With the increased capabilities of early detection and treatment of breast cancer, mortality rates due to the primary tumor have decreased, and currently 90% of cancer mortality is a result of metastatic events. In the process of metastasis tumor cells must pass through the tumor extracellular matrix, and matrix structure has been shown to predict metastatic outcome. Consequently, we are interested in understanding the structure and function of the tumor extracellular matrix with the ultimate goal of improving our ability to predict and prevent breast tumor metastasis. Second Harmonic Generation (SHG) is a scattering phenomenon in which two photons are combined into one emission photon by a non-centrosymmetric scattering material such as collagen fibrils. It has been shown that qualitative morphological analysis of collagen SHG images can be used to predict metastatic potential of a primary breast tumor. In ovarian cancer the scattering directionality, as defined by the ratio of forward-scattered to backward-scattered SHG emission (the "F/B ratio") was used to differentiate between healthy and cancerous tissue by directly capturing forward and backward propagating photons. Our work has previously shown from human tumor biopsies that the F/B ratio can be used to distinguish breast tumors that are more metastatic to the lymph nodes. This research proposal will be composed of two parts, which will utilize methods of quantitatively monitoring of the F/B ratio to increase our understanding of the role of extracellular matrix changes in the stroma throughout metastatic progression. The first specific Aim of this proposal is to evaluate the relationship between collagen F/B and tumor locomotion through collagen gel manipulation. The focus of Aim 2 is to investigate the temporal behavior of the F/B ratio.

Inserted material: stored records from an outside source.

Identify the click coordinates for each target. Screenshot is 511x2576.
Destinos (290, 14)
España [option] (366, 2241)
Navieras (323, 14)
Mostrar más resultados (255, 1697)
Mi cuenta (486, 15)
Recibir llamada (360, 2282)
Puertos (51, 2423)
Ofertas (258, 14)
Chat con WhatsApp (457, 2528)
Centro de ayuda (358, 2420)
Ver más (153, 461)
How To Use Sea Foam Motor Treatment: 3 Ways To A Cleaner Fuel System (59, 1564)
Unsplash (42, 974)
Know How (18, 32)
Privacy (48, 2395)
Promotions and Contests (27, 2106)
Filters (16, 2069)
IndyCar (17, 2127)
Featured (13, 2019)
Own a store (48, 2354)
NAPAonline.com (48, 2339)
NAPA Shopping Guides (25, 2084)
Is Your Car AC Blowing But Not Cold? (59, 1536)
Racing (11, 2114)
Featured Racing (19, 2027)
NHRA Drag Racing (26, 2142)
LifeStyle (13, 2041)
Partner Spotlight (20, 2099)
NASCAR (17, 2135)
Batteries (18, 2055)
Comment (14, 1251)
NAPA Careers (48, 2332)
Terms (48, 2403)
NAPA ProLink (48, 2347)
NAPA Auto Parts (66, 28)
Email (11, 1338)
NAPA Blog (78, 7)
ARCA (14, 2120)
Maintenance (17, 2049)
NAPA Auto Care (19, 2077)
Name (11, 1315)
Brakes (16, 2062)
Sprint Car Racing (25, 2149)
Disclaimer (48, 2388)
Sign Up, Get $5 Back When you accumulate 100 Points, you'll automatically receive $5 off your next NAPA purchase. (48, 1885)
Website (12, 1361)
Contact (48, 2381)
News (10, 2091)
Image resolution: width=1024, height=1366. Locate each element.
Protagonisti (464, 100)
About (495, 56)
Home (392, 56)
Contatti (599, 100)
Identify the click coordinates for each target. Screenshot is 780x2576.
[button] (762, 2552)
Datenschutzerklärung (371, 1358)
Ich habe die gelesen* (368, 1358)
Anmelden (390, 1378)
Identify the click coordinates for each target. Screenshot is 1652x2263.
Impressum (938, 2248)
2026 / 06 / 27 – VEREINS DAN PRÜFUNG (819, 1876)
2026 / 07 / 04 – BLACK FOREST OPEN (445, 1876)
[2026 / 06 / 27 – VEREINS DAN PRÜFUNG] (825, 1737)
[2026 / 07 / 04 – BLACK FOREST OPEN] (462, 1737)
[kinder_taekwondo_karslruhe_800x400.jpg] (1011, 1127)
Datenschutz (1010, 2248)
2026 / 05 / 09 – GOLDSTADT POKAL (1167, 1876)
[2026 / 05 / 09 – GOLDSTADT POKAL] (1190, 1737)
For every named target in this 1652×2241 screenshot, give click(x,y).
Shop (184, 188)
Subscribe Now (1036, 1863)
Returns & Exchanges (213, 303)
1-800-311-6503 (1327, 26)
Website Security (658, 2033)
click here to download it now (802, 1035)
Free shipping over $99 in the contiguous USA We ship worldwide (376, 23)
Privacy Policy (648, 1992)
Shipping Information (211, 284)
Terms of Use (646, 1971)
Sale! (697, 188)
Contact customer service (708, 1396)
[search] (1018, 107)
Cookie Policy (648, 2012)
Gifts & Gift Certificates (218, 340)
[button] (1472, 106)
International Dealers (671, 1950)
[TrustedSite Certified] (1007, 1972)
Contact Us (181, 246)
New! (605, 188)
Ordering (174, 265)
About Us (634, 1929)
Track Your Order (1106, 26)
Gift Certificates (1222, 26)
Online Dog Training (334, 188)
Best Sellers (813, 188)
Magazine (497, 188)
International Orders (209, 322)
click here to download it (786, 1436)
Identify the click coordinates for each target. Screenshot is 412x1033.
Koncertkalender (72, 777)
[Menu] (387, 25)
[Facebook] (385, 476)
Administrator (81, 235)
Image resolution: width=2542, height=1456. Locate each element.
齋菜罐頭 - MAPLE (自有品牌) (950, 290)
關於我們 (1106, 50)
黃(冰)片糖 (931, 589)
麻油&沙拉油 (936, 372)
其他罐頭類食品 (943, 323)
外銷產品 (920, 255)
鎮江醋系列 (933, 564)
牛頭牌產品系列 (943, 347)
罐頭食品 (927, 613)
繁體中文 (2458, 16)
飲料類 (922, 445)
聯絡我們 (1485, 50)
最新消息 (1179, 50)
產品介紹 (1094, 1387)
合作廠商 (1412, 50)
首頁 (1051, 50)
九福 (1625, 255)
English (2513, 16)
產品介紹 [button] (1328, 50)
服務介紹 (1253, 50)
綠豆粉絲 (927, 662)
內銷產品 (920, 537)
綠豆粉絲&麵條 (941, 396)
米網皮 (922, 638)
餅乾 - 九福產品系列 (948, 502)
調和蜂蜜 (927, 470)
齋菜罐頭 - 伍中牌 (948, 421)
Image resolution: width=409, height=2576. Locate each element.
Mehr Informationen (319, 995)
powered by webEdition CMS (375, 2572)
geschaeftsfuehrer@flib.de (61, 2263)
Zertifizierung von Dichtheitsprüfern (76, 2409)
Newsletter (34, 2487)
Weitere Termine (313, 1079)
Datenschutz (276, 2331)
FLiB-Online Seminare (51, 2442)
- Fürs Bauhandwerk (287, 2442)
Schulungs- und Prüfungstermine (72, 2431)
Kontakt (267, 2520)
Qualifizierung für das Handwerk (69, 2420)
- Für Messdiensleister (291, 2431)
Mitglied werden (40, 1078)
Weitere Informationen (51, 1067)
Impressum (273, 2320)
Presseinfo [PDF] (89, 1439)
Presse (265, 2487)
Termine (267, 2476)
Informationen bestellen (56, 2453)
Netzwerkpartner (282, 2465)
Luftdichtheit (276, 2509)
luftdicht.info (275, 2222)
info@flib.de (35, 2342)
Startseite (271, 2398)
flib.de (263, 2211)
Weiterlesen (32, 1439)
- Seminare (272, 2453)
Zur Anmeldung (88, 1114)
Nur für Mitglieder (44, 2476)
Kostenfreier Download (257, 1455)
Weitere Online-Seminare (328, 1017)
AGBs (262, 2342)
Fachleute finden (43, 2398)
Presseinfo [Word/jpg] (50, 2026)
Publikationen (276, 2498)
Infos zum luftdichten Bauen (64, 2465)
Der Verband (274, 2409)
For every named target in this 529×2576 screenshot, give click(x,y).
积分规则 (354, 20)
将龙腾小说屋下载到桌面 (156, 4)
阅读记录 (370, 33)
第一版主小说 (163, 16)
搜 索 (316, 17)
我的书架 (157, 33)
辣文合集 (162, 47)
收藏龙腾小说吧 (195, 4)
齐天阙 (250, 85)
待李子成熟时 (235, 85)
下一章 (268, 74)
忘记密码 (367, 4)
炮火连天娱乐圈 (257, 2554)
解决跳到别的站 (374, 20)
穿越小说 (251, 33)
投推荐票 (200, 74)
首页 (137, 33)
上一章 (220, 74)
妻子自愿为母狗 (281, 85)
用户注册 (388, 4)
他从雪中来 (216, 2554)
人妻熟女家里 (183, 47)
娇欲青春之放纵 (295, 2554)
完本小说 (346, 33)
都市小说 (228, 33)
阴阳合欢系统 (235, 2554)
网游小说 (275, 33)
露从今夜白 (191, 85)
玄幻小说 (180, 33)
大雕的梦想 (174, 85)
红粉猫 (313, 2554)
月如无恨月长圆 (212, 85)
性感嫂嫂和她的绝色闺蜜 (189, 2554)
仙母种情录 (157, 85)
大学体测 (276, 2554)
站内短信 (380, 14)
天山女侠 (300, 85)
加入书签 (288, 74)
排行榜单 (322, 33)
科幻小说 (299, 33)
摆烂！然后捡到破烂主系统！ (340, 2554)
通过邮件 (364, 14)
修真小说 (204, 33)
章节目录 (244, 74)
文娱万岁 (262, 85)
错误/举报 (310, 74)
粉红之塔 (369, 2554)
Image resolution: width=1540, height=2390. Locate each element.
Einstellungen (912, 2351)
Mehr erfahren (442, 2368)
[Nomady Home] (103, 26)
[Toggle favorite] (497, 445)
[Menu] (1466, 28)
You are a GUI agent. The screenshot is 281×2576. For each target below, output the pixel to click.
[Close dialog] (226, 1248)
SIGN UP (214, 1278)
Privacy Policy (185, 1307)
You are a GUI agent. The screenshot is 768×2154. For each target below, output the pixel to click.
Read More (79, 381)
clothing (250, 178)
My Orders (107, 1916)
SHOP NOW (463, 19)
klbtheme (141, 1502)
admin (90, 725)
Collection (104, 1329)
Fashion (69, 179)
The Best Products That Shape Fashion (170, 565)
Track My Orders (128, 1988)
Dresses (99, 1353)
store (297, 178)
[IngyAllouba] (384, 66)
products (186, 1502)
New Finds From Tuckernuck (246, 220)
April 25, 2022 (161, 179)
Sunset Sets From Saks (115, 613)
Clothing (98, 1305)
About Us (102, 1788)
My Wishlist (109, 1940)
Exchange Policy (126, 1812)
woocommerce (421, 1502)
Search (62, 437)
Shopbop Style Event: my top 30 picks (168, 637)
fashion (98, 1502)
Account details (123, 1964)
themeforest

Both aims will also incorporate electron microscopy and to identify the physical collagen changes that correspond to the observed F/B progression. Breast cancer forms highly diverse tumors characterized by their location in the tissue, their receptors, and other histological features. Th goal of this work is to utilize the capabilities of SHG F/B measurements to improve our understanding of the role extracellular matrix changes play in the tumor metastasis and thereby improve treatment and diagnostic capabilities.
Breast cancer is the second leading cause of cancer related deaths in women and patient survival is highly dependent upon tumor cell spreading to secondary tissue, where spread of the tumor to the mammary lymph nodes or distant secondary tissues significantly decreases 5-year survival rates. During tumor progression the structure of the surrounding matrix is altered, with the result that tumor cells can travel through it more securely and efficiently to a secondary tissue. An increased understanding of these changes this could increase the ability to diagnose patients with more aggressive tumors and aid in the creation of new treatments that prevent or hinder tumor spreading.